Using Static Code Analysis to Improve Log Parsing
Introduction
Palantir has invested extensively in enabling remote debugging workflows powered by our log and telemetry infrastructure. Sometimes we must investigate issues with third-party software that we run, and thus care about capturing logs and metrics for these components. Combining regular expressions and static code analysis, we have been able to extract structured information from these otherwise unstructured logs. This blog post outlines how we do it.
Our logs and telemetry infrastructure
Backend and frontend components of Palantir’s products, Gotham and Foundry, emit log and metric information in a structured JSON format rather than as unstructured text. These structured log lines look like this:
{
"type": "service.1,
"message": "Accessing dataset.",
"level": "DEBUG",
"params": {
"dataset": "my-dataset",
},
"time": "2019-07-28T09:31:04.46165-07:00"
}
Note that these structured logs avoid a common logging practice of inserting parameters into the log message via string formatting, creating a variable message. Structured logs with known schemas facilitate indexing, searching, and analyzing log information. For instance, we could run a query against our log database to count the occurrence of this particular log entry:
SELECT *
FROM service.1-logs
WHERE message = "Accessing dataset."
Structured logs also allow for more complex queries like aggregations on specific fields within the log. Log aggregations offer a drill-down approach to debugging. Perhaps, for example, we’d learn something if we bucketed our query results by the params.dataset
field:
SELECT COUNT(*)
from service.1-logs
WHERE message = "Accessing dataset."
GROUP BY params.dataset
(Aside: we don’t actually use SQL when querying these logs, but use it here as it is widely understood.) This query’s results may reveal anomalous behavior around a certain dataset and tip us off where to look next. This flexibility in log querying has greatly improved the ability of product teams to become operationally responsible for their software, and makes supporting a product everywhere it’s deployed (often hundreds of installations) tractable for even small teams. There’s a little gap in coverage here, though — what about supporting and debugging open-source software that doesn’t produce logs in the format we expect?
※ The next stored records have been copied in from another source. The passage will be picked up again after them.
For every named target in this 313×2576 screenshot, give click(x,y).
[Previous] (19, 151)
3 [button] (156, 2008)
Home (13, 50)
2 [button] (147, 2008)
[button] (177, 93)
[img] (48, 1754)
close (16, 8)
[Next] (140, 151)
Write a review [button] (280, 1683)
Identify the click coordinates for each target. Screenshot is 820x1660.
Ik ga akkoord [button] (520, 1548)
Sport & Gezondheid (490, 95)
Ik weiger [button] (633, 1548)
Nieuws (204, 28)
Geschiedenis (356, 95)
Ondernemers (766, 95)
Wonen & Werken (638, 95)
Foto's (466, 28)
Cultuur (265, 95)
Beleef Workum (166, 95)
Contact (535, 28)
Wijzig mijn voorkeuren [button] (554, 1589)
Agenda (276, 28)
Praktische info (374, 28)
Making third party logs consumable
Our Rubix team (Rubix is our name for our Kubernetes infrastructure) runs third party software like etcd, vault, and Kubernetes that do not produce logs in this format, but we still want these logs to flow through our pipeline so that product developers can reliably use the same debugging workflow for both Palantir-written and third-party software. Over a year ago now, we wrote a small tool called planer to solve this problem. Planer uses regular expressions to impose Palantir’s standard log structure on unstructured log lines from third-party software, thus allowing us to index and analyze third party through the same log pipeline.
Planer’s shortcomings
Writing regular expressions is hard — handcrafting these regexes can be very time-consuming, and the resulting regexes are often brittle. Moreover, planer will drop any log line that doesn’t match any of its configured regular expressions. For this reason, most of our early planer configurations had overly general regular expressions — this meant that the log lines we were searching for while debugging issues mostly had the parameters somewhere in the messages, instead of being pulled out into the params field. Note that this meant we were capturing all the logs we wanted, we just weren’t imposing any useful structure on them, and this caused us to eat a good amount of pain and lose valuable time while debugging in production.
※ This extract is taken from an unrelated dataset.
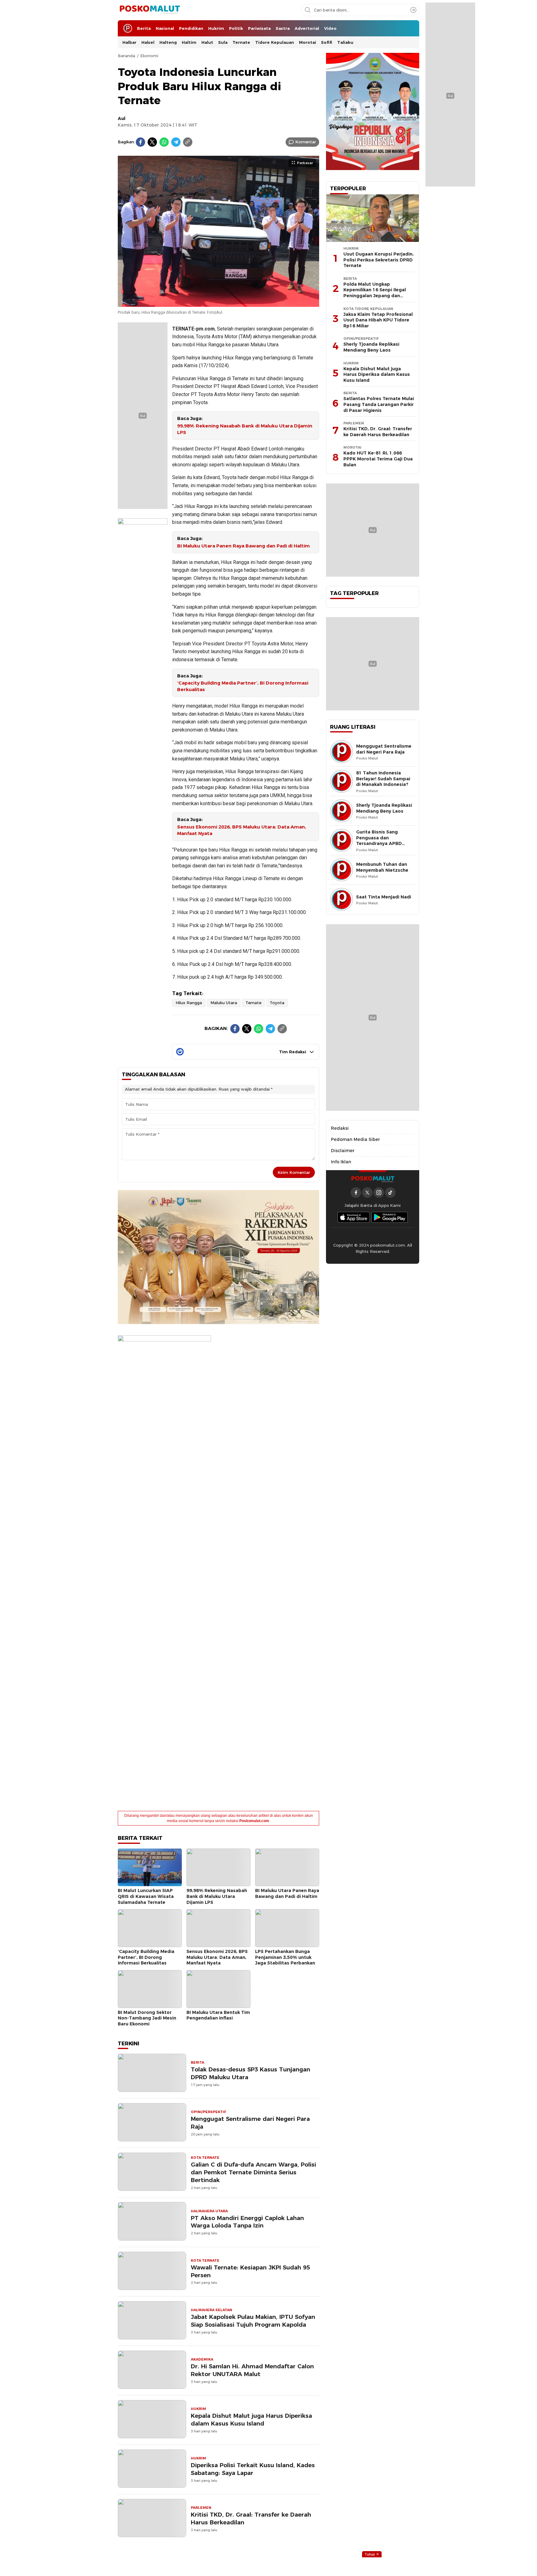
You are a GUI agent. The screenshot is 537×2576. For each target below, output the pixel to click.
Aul (121, 118)
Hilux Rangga (189, 1002)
What options do we have for improving planer configurations? We could either:
- Search existing logs and see which messages looked like they had parameters in them, and then handcraft regular expressions to match these lines.
- Inspect the source code of the third-party product and back out regular expressions from logging calls the code makes.
Both these options are slow and error-prone. We thus started looking for an approach that would improve the speed and accuracy with which we wrote more useful planer configurations.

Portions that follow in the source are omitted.